— Serangan militer yang dilancarkan kelompok Houthi dari Yaman menghantam sejumlah wilayah di Arab Saudi bagian selatan pada Selasa (8/9/2026). Insiden tersebut memicu kebakaran pada beberapa fasilitas energi vital serta mengakibatkan sedikitnya 73 warga sipil mengalami luka-luka.

Kementerian Energi Arab Saudi mengonfirmasi kebakaran terjadi setelah sejumlah infrastruktur energi menjadi sasaran tembak. Guna mengamankan area yang terdampak dan meminimalkan risiko lebih lanjut, otoritas setempat menghentikan sementara sebagian kegiatan operasional di fasilitas tersebut. Tim penanggulangan khusus telah diterjunkan ke lokasi untuk memadamkan api serta mensterilkan kawasan terdampak.

Otoritas keamanan Arab Saudi melaporkan serangan yang meluncur sejak Selasa dini hari waktu setempat itu menyasar pusat kegiatan sipil dan ekonomi di empat kota utama wilayah selatan, yakni Abha, Khamis Mushait, Jazan, dan Najran.

Juru Bicara Koalisi Militer Pimpinan Arab Saudi, Mayor Jenderal Turki al-Maliki, mengecam keras aksi tersebut. Ia menyebutnya sebagai tindakan kriminal serta eskalasi berbahaya yang melanggar kedaulatan negara secara terang-terangan.

“Serangan tidak masuk akal tersebut melukai puluhan warga sipil, termasuk kelompok rentan seperti perempuan dan anak-anak,” ujar al-Maliki. Ia menegaskan, Komando Gabungan Pasukan Koalisi akan mengambil seluruh langkah operasional yang diperlukan guna menetralisir sumber ancaman dan melindungi warga negara.

Dukungan terhadap langkah tegas pemerintah Arab Saudi juga disampaikan oleh militer Yaman. Pihak militer Yaman menyatakan kesiapan penuh untuk berkoordinasi dengan Arab Saudi dalam menumpas sumber kekacauan demi menjaga stabilitas kawasan.

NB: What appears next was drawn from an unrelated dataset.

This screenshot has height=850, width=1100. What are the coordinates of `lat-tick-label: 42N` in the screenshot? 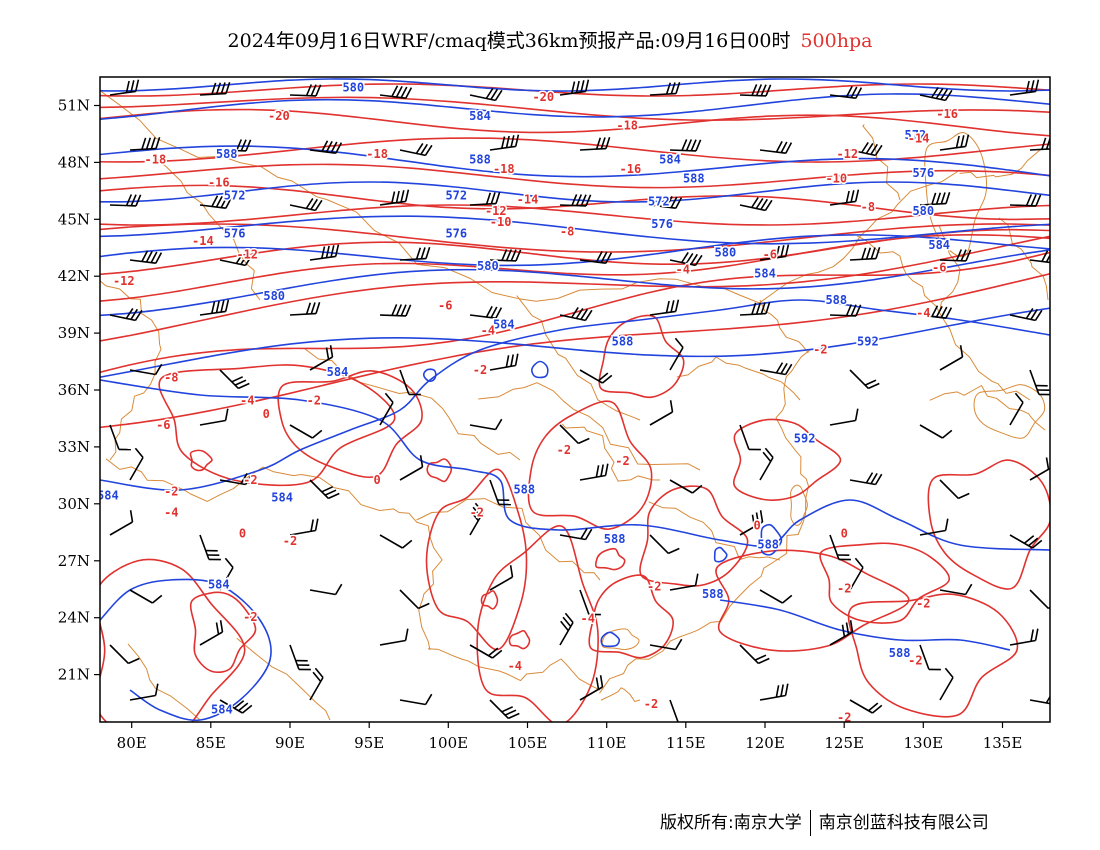 It's located at (74, 276).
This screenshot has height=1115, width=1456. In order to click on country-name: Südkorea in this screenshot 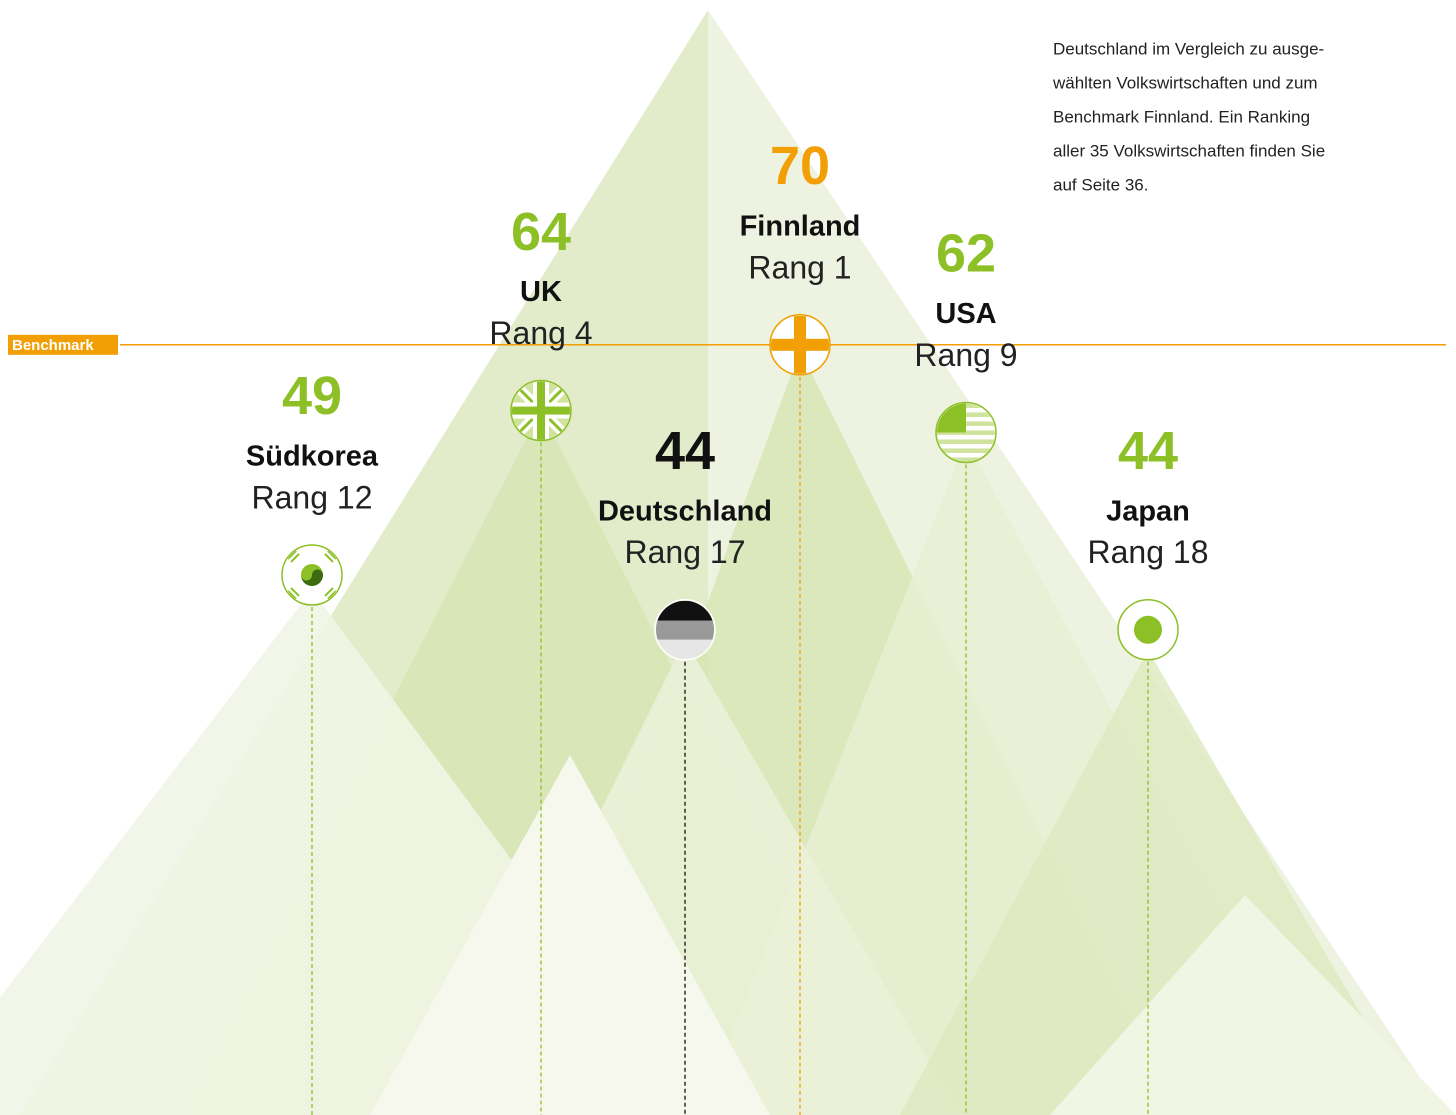, I will do `click(312, 457)`.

Eskalasi ini terjadi bertepatan dengan kemajuan signifikan yang diraih pasukan pemerintah Yaman di empat front pertempuran utama, yaitu Al-Jawf, Al-Bayda, Taiz, dan Al-Hudaydah. Kemajuan ini menyusul komitmen Ketua Dewan Kepemimpinan Presiden Rashad al-Alimi untuk memulihkan kedaulatan negara secara menyeluruh.

Rangkaian serangan terbaru ini mengancam keberlanjutan periode relatif tenang yang telah berlangsung sejak kesepakatan gencatan senjata pada April 2022. Insiden ini juga memicu kekhawatiran akan berulangnya konflik berskala penuh. Yaman telah terjerat perang saudara selama hampir 12 tahun sejak kelompok Houthi yang didukung Iran merebut ibu kota Sanaa pada 2014.

Dinamika konflik kian meluas setelah Houthi meningkatkan gempuran terhadap kapal-kapal komersial di jalur pelayaran strategis Laut Merah. Kondisi tersebut mendorong Arab Saudi, sebagai penyokong utama pemerintah resmi Yaman, memprakarsai pembentukan aliansi maritim internasional guna mengamankan jalur perdagangan dunia dan meredam eskalasi di kawasan Teluk.